PROVIDED RECORDS:

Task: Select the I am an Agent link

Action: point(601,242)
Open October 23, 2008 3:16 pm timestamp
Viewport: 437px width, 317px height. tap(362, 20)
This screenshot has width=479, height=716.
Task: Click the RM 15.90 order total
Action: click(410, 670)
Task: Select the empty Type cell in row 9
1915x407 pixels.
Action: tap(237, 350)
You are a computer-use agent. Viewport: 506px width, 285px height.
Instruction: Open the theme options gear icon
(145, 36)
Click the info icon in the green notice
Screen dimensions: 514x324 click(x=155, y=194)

* * *

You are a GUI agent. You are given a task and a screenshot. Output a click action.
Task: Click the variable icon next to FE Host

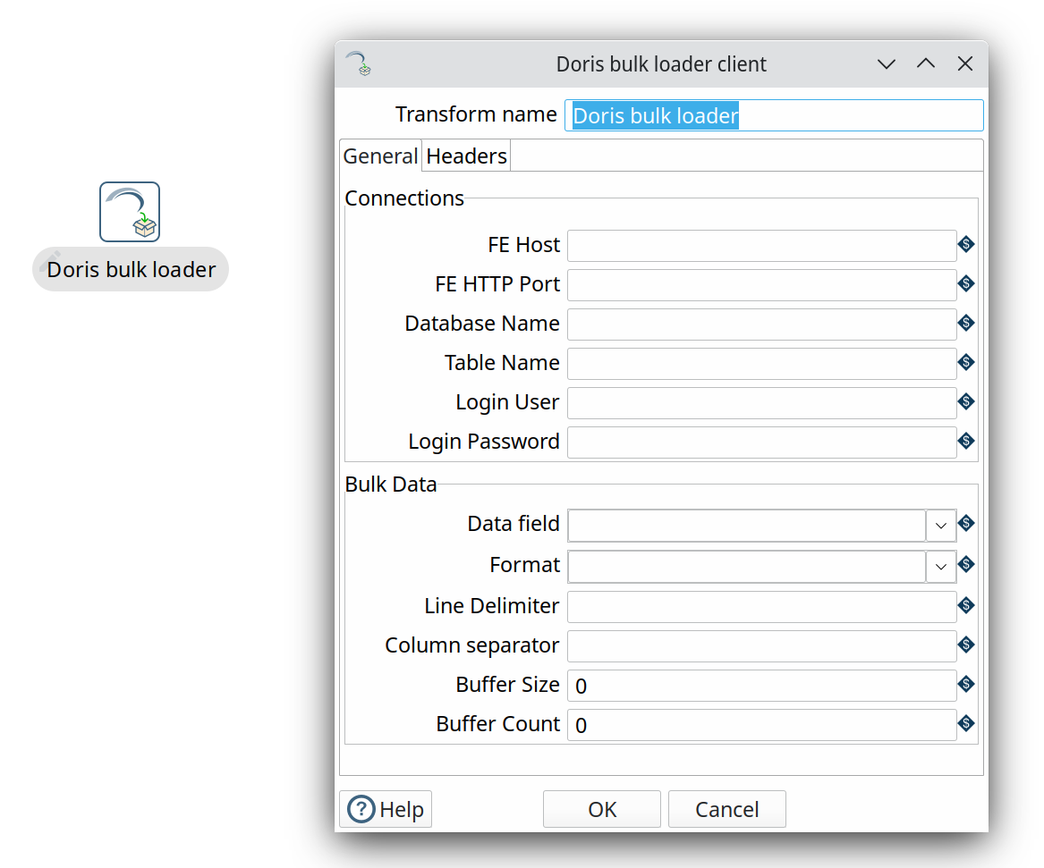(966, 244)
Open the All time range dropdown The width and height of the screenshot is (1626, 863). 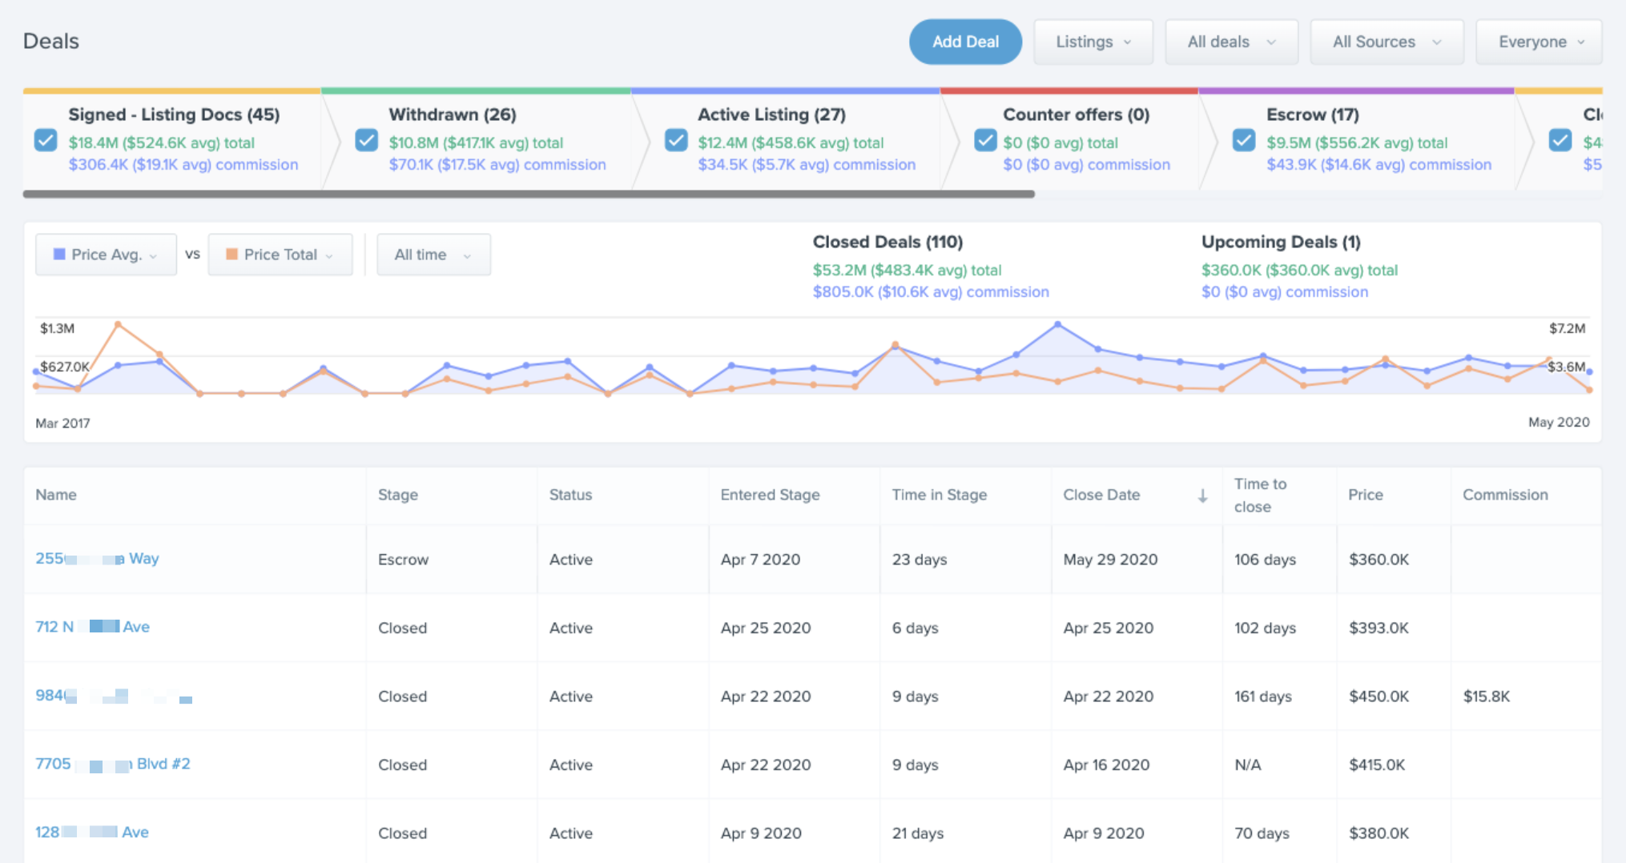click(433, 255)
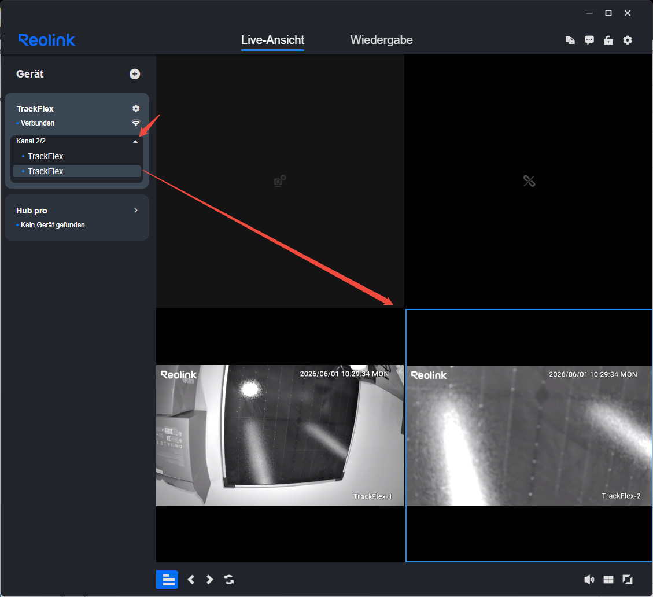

ASSIGNMENT: Out of the material above, output word for word the line with "Open October 23, 2008 3:16 pm timestamp", the line with "You are a computer-use", and all lines between them, with nothing else.

RESPONSE TO THIS TASK:
Open October 23, 2008 3:16 pm timestamp
Viewport: 437px width, 317px height. tap(362, 20)
This screenshot has width=479, height=716.
Task: Click the RM 15.90 order total
Action: click(410, 670)
Task: Select the empty Type cell in row 9
1915x407 pixels.
Action: tap(237, 350)
You are a computer-use agent. Viewport: 506px width, 285px height.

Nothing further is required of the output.